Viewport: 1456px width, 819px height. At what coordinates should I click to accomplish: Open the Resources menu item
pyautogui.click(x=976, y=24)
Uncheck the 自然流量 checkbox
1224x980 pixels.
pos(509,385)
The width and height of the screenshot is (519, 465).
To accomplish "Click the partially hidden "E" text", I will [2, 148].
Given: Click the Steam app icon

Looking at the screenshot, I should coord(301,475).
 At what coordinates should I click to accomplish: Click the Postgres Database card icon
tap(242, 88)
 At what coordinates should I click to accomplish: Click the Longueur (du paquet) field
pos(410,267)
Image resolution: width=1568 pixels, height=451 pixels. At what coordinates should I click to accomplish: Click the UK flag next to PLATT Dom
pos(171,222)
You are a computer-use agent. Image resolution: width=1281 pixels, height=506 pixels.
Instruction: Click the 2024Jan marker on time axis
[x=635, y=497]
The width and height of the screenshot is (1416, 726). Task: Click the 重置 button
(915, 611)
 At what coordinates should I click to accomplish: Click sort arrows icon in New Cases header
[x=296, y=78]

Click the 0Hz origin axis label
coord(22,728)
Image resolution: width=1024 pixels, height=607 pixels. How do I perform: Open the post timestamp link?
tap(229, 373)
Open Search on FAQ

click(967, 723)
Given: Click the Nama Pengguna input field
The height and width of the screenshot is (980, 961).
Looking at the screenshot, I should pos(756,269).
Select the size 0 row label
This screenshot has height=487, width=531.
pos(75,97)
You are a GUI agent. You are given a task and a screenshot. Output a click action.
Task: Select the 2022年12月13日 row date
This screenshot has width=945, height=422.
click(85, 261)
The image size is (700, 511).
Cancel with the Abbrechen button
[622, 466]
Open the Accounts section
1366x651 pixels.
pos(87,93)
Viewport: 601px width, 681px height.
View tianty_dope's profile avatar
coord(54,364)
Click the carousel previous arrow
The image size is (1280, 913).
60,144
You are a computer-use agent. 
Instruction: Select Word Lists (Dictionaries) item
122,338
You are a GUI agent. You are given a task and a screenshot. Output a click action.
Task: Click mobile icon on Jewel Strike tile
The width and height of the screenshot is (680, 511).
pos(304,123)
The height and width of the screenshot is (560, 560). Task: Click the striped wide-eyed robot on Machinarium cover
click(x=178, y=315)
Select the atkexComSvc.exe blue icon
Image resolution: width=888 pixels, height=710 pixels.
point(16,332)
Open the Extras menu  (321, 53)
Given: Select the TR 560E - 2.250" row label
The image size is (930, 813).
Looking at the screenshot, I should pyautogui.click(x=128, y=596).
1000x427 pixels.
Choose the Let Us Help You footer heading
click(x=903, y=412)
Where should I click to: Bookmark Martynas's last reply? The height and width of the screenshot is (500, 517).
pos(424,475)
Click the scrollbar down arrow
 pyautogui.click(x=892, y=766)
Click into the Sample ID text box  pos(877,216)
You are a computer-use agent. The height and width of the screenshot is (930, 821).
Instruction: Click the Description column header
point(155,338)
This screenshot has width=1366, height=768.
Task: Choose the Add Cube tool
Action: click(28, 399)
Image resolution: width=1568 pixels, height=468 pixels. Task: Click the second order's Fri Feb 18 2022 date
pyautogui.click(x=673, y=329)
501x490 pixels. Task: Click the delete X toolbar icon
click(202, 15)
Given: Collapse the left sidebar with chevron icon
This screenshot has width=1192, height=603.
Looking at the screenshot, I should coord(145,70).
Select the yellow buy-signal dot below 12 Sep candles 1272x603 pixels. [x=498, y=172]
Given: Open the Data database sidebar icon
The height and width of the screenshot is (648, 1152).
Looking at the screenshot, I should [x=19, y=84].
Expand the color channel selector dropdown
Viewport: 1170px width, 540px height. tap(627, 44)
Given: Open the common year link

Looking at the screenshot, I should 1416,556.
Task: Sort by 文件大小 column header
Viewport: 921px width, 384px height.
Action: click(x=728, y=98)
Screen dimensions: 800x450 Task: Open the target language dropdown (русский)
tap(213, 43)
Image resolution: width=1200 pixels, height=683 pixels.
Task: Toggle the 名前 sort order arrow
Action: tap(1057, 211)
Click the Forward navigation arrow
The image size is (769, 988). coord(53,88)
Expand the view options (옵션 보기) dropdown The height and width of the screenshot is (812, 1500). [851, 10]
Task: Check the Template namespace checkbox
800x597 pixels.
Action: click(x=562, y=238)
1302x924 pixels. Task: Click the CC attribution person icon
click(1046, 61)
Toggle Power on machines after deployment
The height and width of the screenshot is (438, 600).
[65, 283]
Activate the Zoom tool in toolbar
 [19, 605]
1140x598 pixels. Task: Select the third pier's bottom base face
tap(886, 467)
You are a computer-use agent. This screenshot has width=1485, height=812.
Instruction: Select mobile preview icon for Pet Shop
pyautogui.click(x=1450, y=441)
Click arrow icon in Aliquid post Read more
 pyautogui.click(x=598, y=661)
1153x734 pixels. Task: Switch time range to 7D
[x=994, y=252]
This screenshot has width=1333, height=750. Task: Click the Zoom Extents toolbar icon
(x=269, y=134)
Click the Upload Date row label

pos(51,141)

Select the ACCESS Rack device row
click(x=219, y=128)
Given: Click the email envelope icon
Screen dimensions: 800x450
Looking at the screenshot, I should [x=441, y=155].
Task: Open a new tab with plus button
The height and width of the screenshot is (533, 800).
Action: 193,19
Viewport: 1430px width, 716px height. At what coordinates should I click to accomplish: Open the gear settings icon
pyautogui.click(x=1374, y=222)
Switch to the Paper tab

[Exercise directions] The full set of records above must be reproduced exactly in the reply.

[Answer]
Viewport: 1456px width, 819px height. At what coordinates should I click to accomplish: Open the Resources menu item
pyautogui.click(x=976, y=24)
Uncheck the 自然流量 checkbox
1224x980 pixels.
pos(509,385)
The width and height of the screenshot is (519, 465).
To accomplish "Click the partially hidden "E" text", I will [2, 148].
Given: Click the Steam app icon

Looking at the screenshot, I should coord(301,475).
 At what coordinates should I click to accomplish: Click the Postgres Database card icon
tap(242, 88)
 At what coordinates should I click to accomplish: Click the Longueur (du paquet) field
pos(410,267)
Image resolution: width=1568 pixels, height=451 pixels. At what coordinates should I click to accomplish: Click the UK flag next to PLATT Dom
pos(171,222)
You are a computer-use agent. Image resolution: width=1281 pixels, height=506 pixels.
Instruction: Click the 2024Jan marker on time axis
[x=635, y=497]
The width and height of the screenshot is (1416, 726). Task: Click the 重置 button
(915, 611)
 At what coordinates should I click to accomplish: Click sort arrows icon in New Cases header
[x=296, y=78]

Click the 0Hz origin axis label
coord(22,728)
Image resolution: width=1024 pixels, height=607 pixels. How do I perform: Open the post timestamp link?
tap(229, 373)
Open Search on FAQ

click(967, 723)
Given: Click the Nama Pengguna input field
The height and width of the screenshot is (980, 961).
Looking at the screenshot, I should pos(756,269).
Select the size 0 row label
This screenshot has height=487, width=531.
pos(75,97)
You are a GUI agent. You are given a task and a screenshot. Output a click action.
Task: Select the 2022年12月13日 row date
This screenshot has width=945, height=422.
click(85, 261)
The image size is (700, 511).
Cancel with the Abbrechen button
[622, 466]
Open the Accounts section
1366x651 pixels.
pos(87,93)
Viewport: 601px width, 681px height.
View tianty_dope's profile avatar
coord(54,364)
Click the carousel previous arrow
The image size is (1280, 913).
60,144
You are a computer-use agent. 
Instruction: Select Word Lists (Dictionaries) item
122,338
You are a GUI agent. You are given a task and a screenshot. Output a click action.
Task: Click mobile icon on Jewel Strike tile
The width and height of the screenshot is (680, 511).
pos(304,123)
The height and width of the screenshot is (560, 560). Task: Click the striped wide-eyed robot on Machinarium cover
click(x=178, y=315)
Select the atkexComSvc.exe blue icon
Image resolution: width=888 pixels, height=710 pixels.
point(16,332)
Open the Extras menu  (321, 53)
Given: Select the TR 560E - 2.250" row label
The image size is (930, 813).
Looking at the screenshot, I should pyautogui.click(x=128, y=596).
1000x427 pixels.
Choose the Let Us Help You footer heading
click(x=903, y=412)
Where should I click to: Bookmark Martynas's last reply? The height and width of the screenshot is (500, 517).
pos(424,475)
Click the scrollbar down arrow
 pyautogui.click(x=892, y=766)
Click into the Sample ID text box  pos(877,216)
You are a computer-use agent. The height and width of the screenshot is (930, 821).
Instruction: Click the Description column header
point(155,338)
This screenshot has width=1366, height=768.
Task: Choose the Add Cube tool
Action: click(28, 399)
Image resolution: width=1568 pixels, height=468 pixels. Task: Click the second order's Fri Feb 18 2022 date
pyautogui.click(x=673, y=329)
501x490 pixels. Task: Click the delete X toolbar icon
click(202, 15)
Given: Collapse the left sidebar with chevron icon
This screenshot has width=1192, height=603.
Looking at the screenshot, I should coord(145,70).
Select the yellow buy-signal dot below 12 Sep candles 1272x603 pixels. [x=498, y=172]
Given: Open the Data database sidebar icon
The height and width of the screenshot is (648, 1152).
Looking at the screenshot, I should [x=19, y=84].
Expand the color channel selector dropdown
Viewport: 1170px width, 540px height. tap(627, 44)
Given: Open the common year link

Looking at the screenshot, I should 1416,556.
Task: Sort by 文件大小 column header
Viewport: 921px width, 384px height.
Action: click(x=728, y=98)
Screen dimensions: 800x450 Task: Open the target language dropdown (русский)
tap(213, 43)
Image resolution: width=1200 pixels, height=683 pixels.
Task: Toggle the 名前 sort order arrow
Action: tap(1057, 211)
Click the Forward navigation arrow
The image size is (769, 988). coord(53,88)
Expand the view options (옵션 보기) dropdown The height and width of the screenshot is (812, 1500). [851, 10]
Task: Check the Template namespace checkbox
800x597 pixels.
Action: click(x=562, y=238)
1302x924 pixels. Task: Click the CC attribution person icon
click(1046, 61)
Toggle Power on machines after deployment
The height and width of the screenshot is (438, 600).
[65, 283]
Activate the Zoom tool in toolbar
 [19, 605]
1140x598 pixels. Task: Select the third pier's bottom base face
tap(886, 467)
You are a computer-use agent. This screenshot has width=1485, height=812.
Instruction: Select mobile preview icon for Pet Shop
pyautogui.click(x=1450, y=441)
Click arrow icon in Aliquid post Read more
 pyautogui.click(x=598, y=661)
1153x734 pixels. Task: Switch time range to 7D
[x=994, y=252]
This screenshot has width=1333, height=750. Task: Click the Zoom Extents toolbar icon
(x=269, y=134)
Click the Upload Date row label

pos(51,141)

Select the ACCESS Rack device row
click(x=219, y=128)
Given: Click the email envelope icon
Screen dimensions: 800x450
Looking at the screenshot, I should [x=441, y=155].
Task: Open a new tab with plus button
The height and width of the screenshot is (533, 800).
Action: 193,19
Viewport: 1430px width, 716px height. At what coordinates should I click to accomplish: Open the gear settings icon
pyautogui.click(x=1374, y=222)
Switch to the Paper tab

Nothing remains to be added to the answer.